In the category of stem/progenitor cells, bone marrow derived stem cells, adipose derived stem cells, synovial stem cells and embryonic stem cells were demonstrated to be appropriate cell choices for osteochondral regeneration [24,25]. Specific differentiation of these cells into proper lineages is achieved by incorporating relevant biomolecules into scaffolds in a specially controlled manner. For example, transforming growth factor beta1 (TGF-beta1) and transforming growth factor beta3 (TGF-beta3) are known to trigger these cells to differentiate into chondrogenic lineage, while bone morphogenic protein 2 (BMP2) can lead to osteogenic differentiaon [26-29]. Therefore, incorporating TGF-beta1 or TGF-beta3 into one side and BMP2 into the other, also coupled with the stem cells may form appropriate conditions to generate structures resembling the osteochondral interface.

Regeneration Attempts

Biomaterial/scaffold and biomolecule selection, as well as employment of appropriate cells could play significant roles in osteochondral regeneration efforts. Biomaterials are required to be biologically compatible. They should not create any adverse effects in terms of cell attachment, proliferation, morphology, membrane characteristics and cellular activity such as ECM production and expression of relevant markers. Biomolecules should contribute to the cellular activities in the direction observed in their native environment. Similarly, selected cells are expected to have properties or should have capacities to perform activities of cells present in the target tissues. Tissue regeneration may be possible at best only if these three parameters are chosen appropriately, and combined to create a synergistic effect to be able to generate structures, compositions and functions observed in native osteochondral interface.

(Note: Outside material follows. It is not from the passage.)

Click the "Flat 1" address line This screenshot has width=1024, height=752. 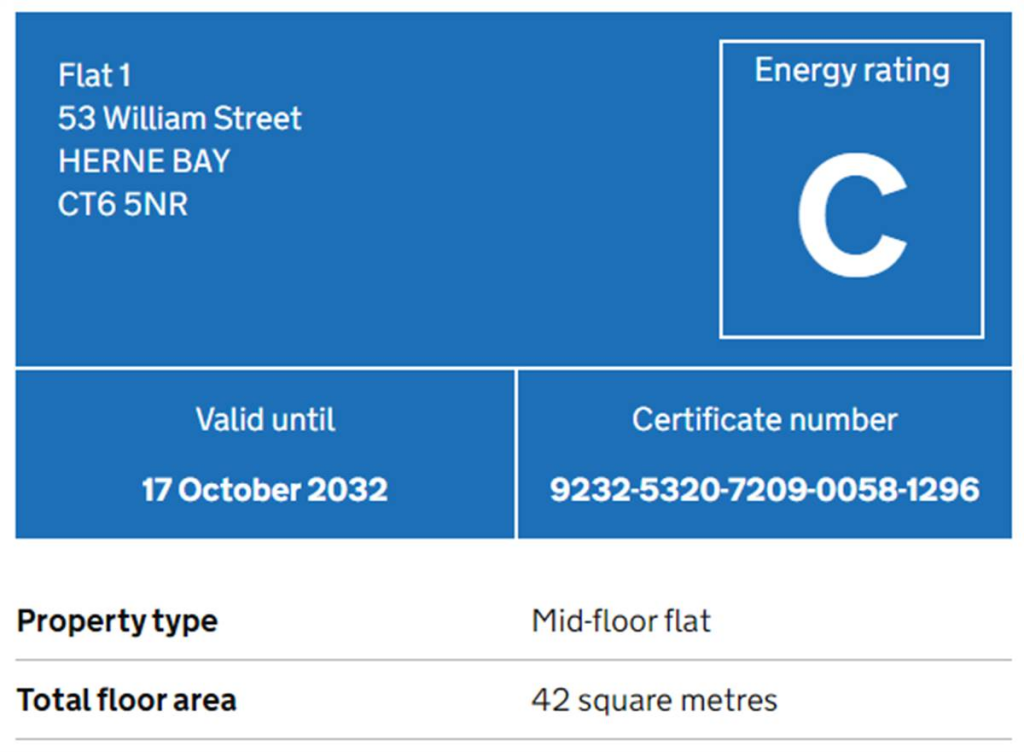coord(94,75)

Biomaterial/scaffold design targeting osteochondral interface regeneration could be classified as homogeneous (first generation), compartmentalized (second generation), and graded (third generation) scaffolds. Although, the first two generation scaffolds are still widely investigated due to their ease of design/manufacture and simplicity in terms of composition and structure, the third generation graded scaffolds are now more prevalent due to their bio mimicry. These scaffolds could be designed to contain multiple biomolecules positioned into the scaffold in a controlled fashion, and to release these biofactors in a time-dependent manner to also serve as controlled delivery devices. Such scaffolds were successfully employed for interface regenerative engineering studies both in vitro and in vivo [6,7,28]. These investigations revealed that when the right cells are used in conjunction with an appropriate scaffold and/or scaffold bio factors combination choice, native osteochondral interface could be approximated both biologically and physically.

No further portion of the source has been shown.